[Start of section]

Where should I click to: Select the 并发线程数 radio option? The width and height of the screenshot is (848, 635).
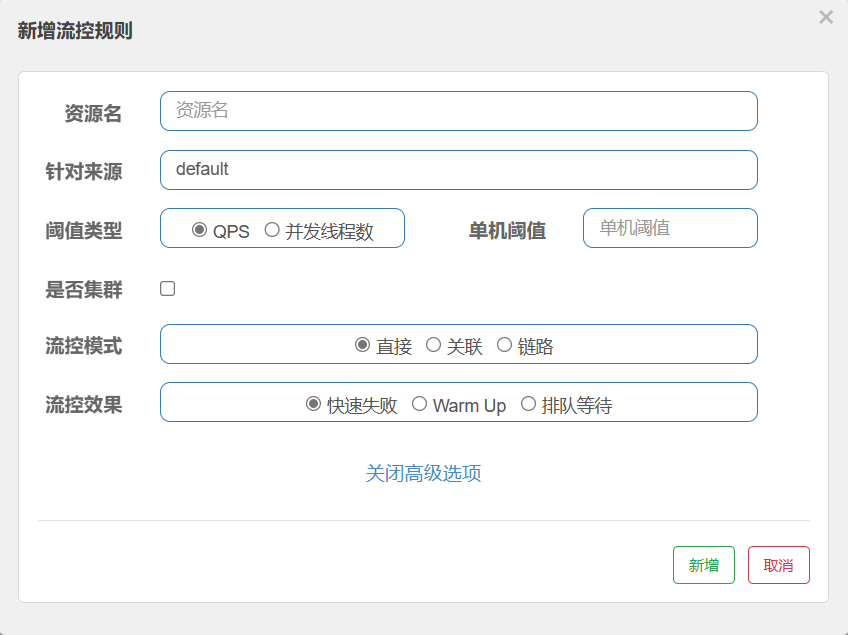point(272,230)
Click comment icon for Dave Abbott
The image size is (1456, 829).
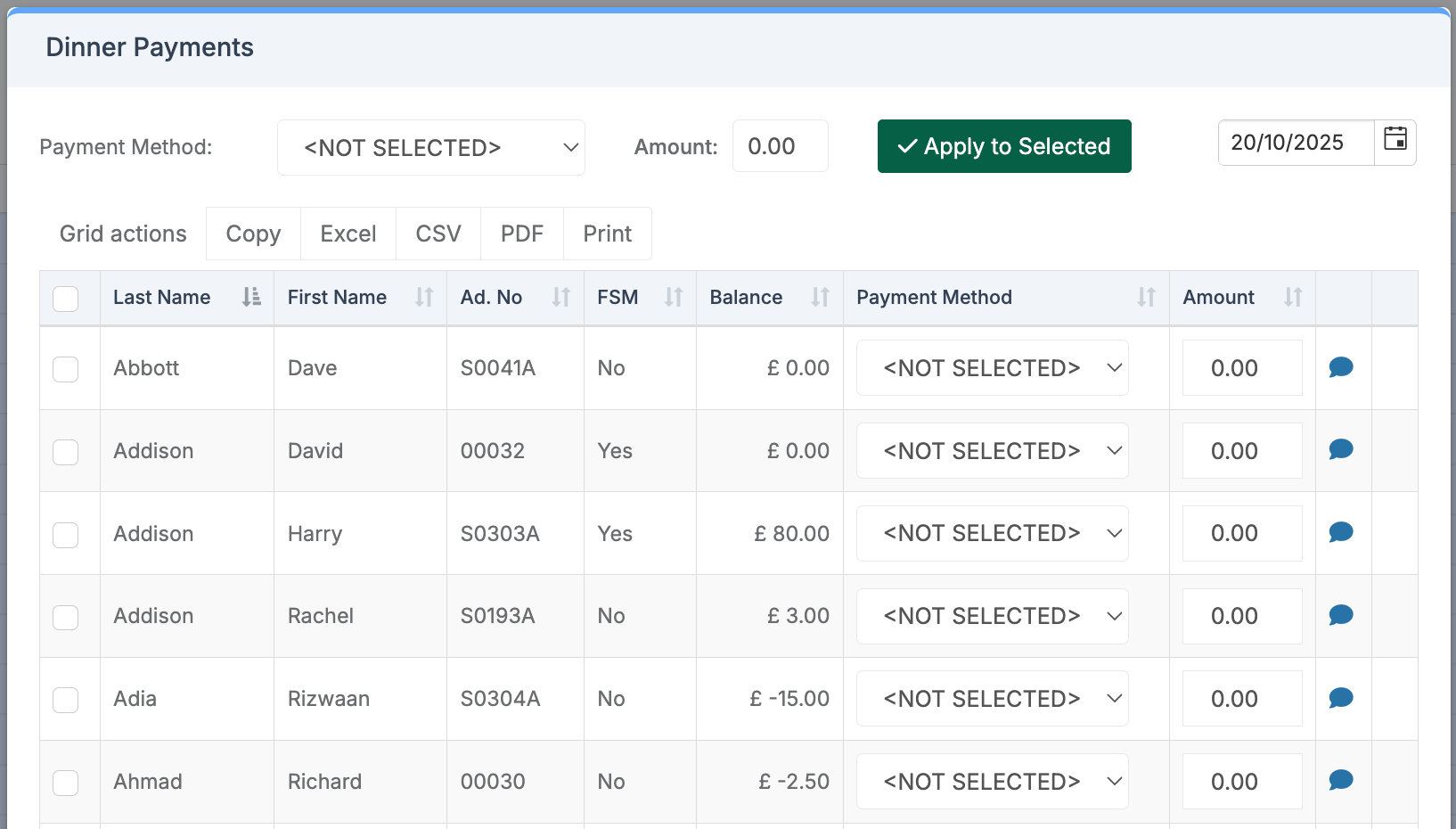coord(1341,367)
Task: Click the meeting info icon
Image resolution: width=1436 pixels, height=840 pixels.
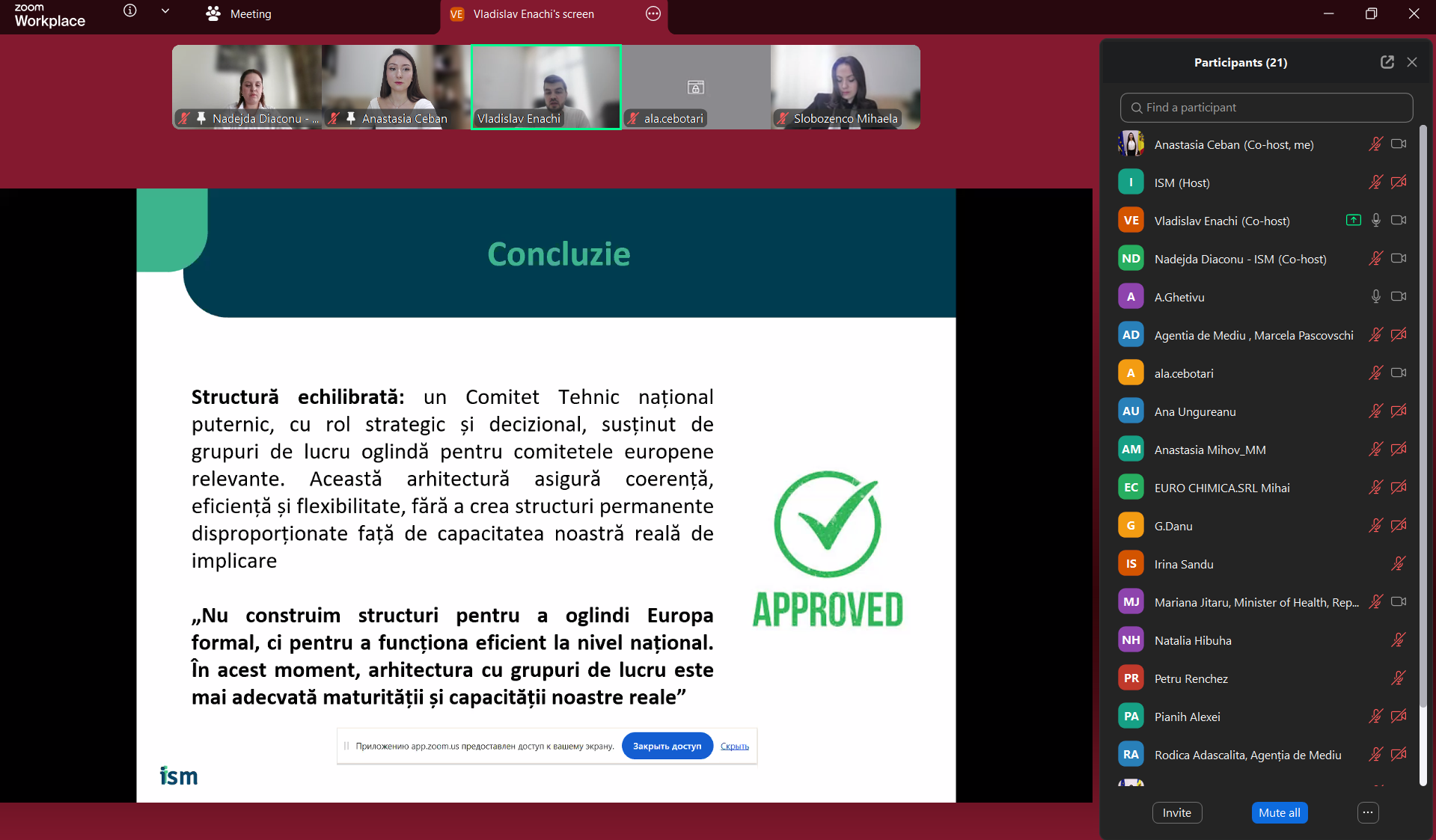Action: point(130,11)

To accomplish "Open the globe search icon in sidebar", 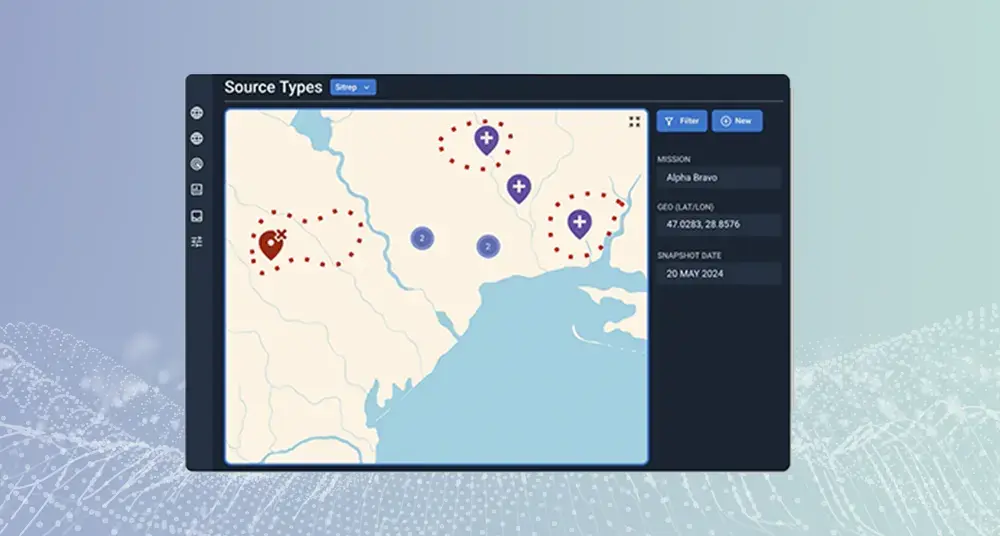I will (197, 164).
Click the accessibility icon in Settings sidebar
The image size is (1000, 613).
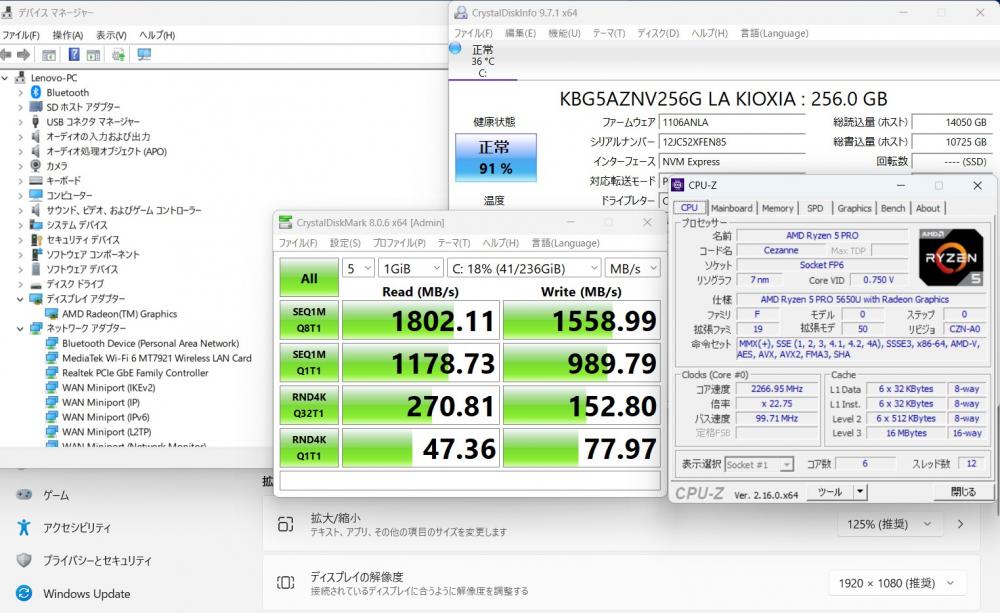click(x=23, y=527)
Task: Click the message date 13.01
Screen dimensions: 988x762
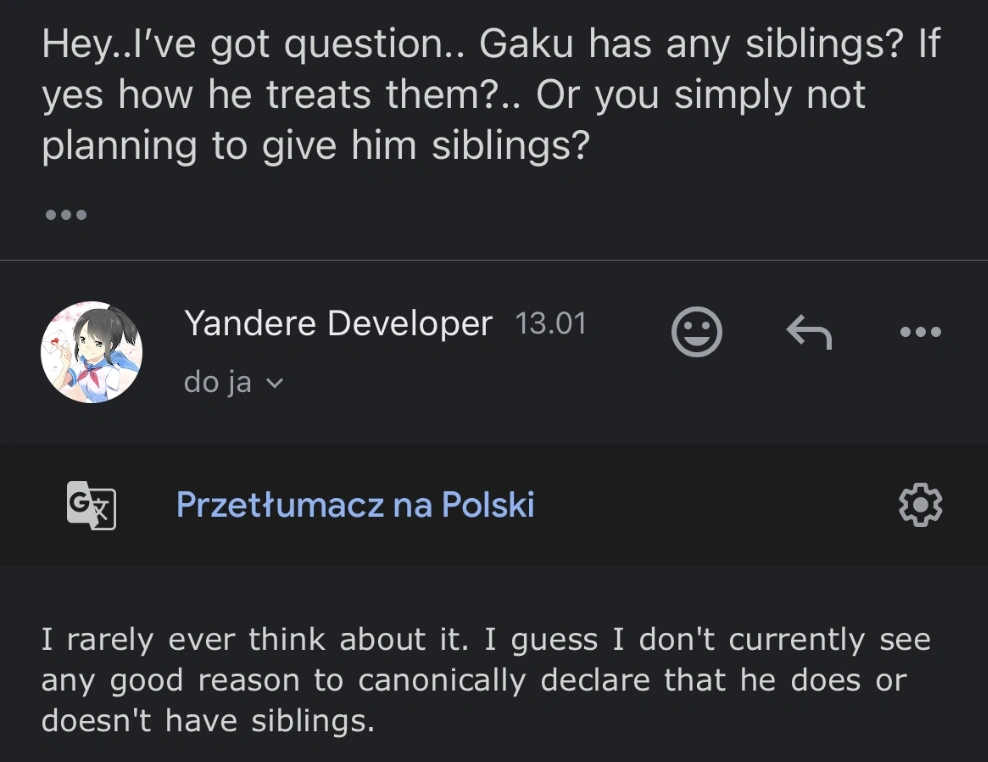Action: pos(550,324)
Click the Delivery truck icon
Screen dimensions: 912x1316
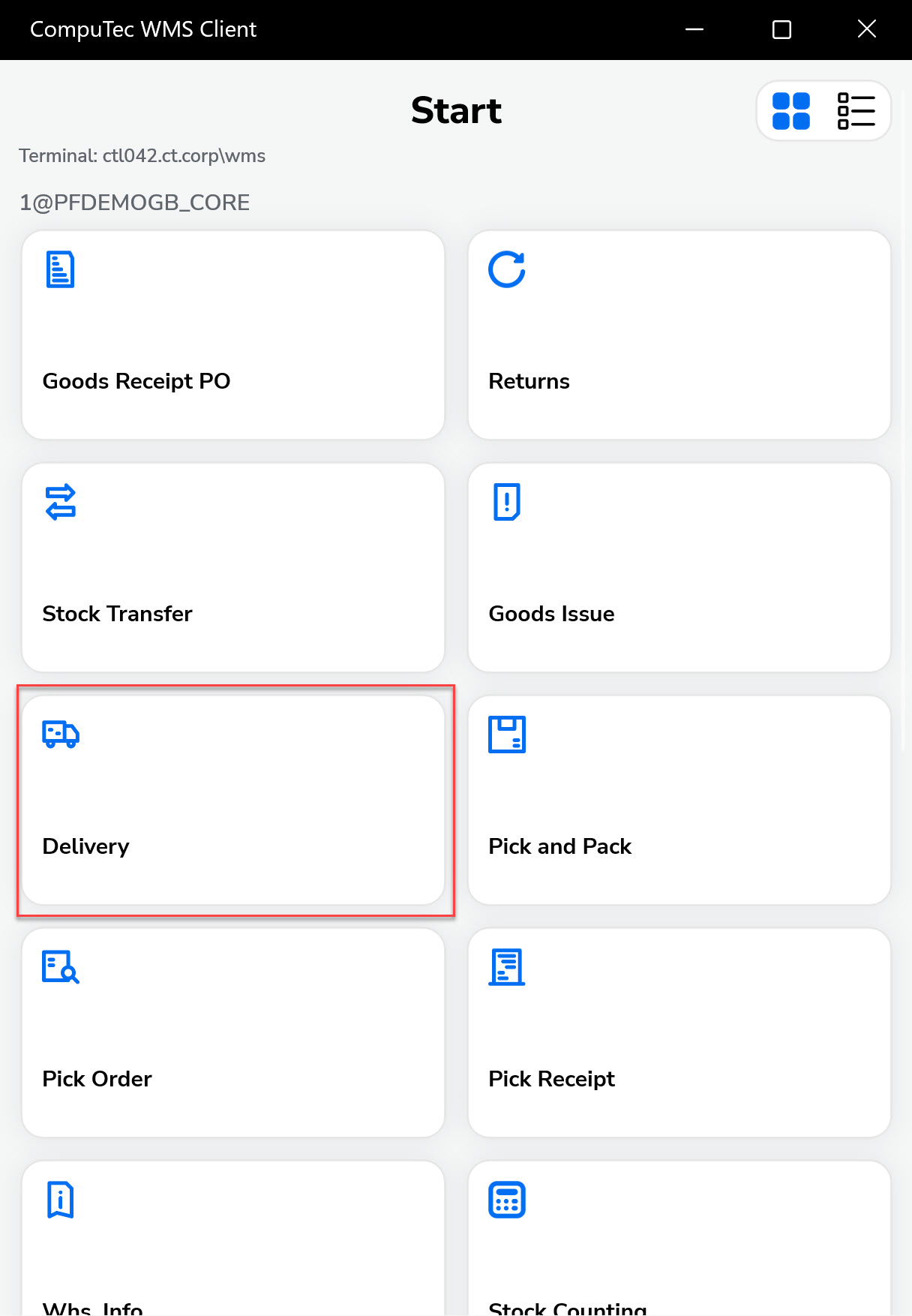click(x=61, y=734)
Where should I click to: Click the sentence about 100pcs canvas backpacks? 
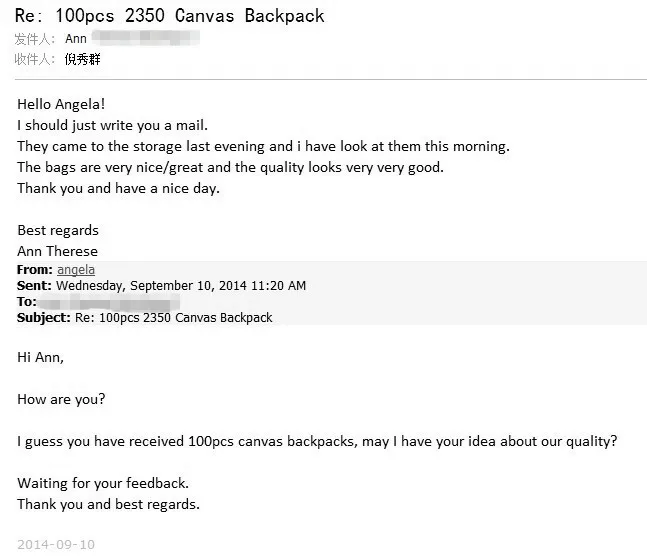[x=317, y=441]
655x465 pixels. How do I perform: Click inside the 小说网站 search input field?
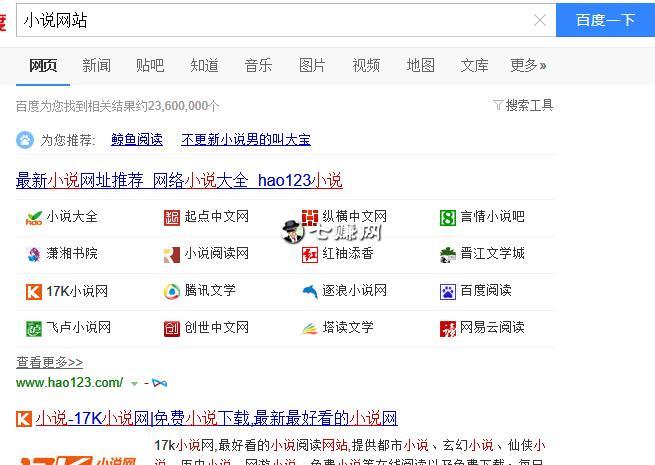(270, 20)
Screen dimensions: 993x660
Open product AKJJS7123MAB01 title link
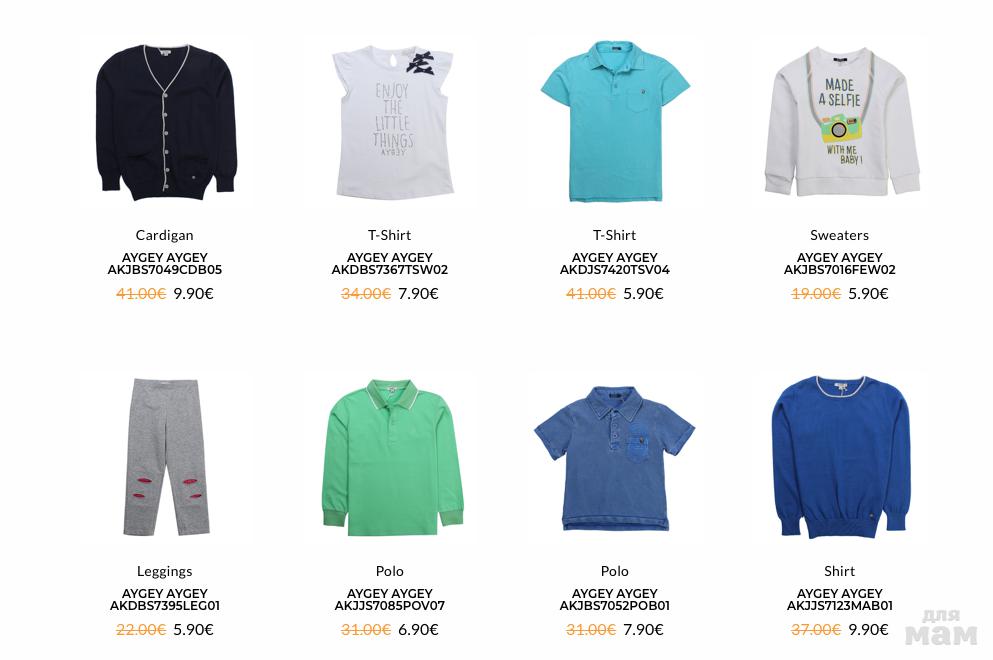point(839,600)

[End of section]

**Task details**
Pictures are not part of the copy. Extract exactly the lines from the line containing "655x465 pixels. How" through the final line of the entries above, both included.

**Your solution**
655x465 pixels. How do I perform: Click inside the 小说网站 search input field?
(270, 20)
Screen dimensions: 993x660
Open product AKJJS7123MAB01 title link
point(839,600)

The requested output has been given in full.